In 2014, a College of Virginia research discovered that folks would quite electrocute themselves than spend time alone. This aversion to and disdain for solitude remains to be alive and effectively, as I realized through the COVID-19 pandemic.
Every week after I arrived in Argentina in March for a sequence of journey writing assignments, the whole nation went into lockdown. The airport in Buenos Aires closed. Complete international locations have been shutting down. Getting dwelling appeared like a pipe dream when even venturing farther than the native grocery retailer was primarily unlawful. The world was unrecognizable.
As a author with a give attention to journey, my occupation was additionally on hearth. From one second to the subsequent, a number of assignments have been canceled, and several other revenue sources evaporated. Then there was the gentle tragedy of being sequestered a stone’s throw from the world’s best steakhouses when the grills had all been turned off, in addition to the comedy of getting a suitcase of flimsy floral clothes and no heat clothes for the upcoming southern hemisphere winter ought to I’ve remained caught in Argentina.
These have been my important considerations.

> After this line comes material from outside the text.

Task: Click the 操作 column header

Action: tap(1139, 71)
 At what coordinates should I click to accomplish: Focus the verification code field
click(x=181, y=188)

But for some cause, many in my circle have been erratically preoccupied with my lonesomeness.
“I can not imagine you are over there alone.”
“If solely you had a associate to lock down with.”
“You of all folks should not reside life by your self.”
Singlehood, and never the pandemic, was assigned as the most important menace to my psychological well being. Admittedly, the curler coaster of the information cycle tore waves of hysteria via my physique on a couple of event, however my lack of companionship didn’t exacerbate my unease. I used to be anticipated to sink into an prolonged bout of listlessness as a result of my “scenario,” when in reality, I flourished and thrived alone.
Nevertheless, the supposition that contentment and singlehood are mutually unique is problematic. The condolences I acquired for being quarantined in Argentina on my own bordered on single-shaming, whether or not unintentional or not.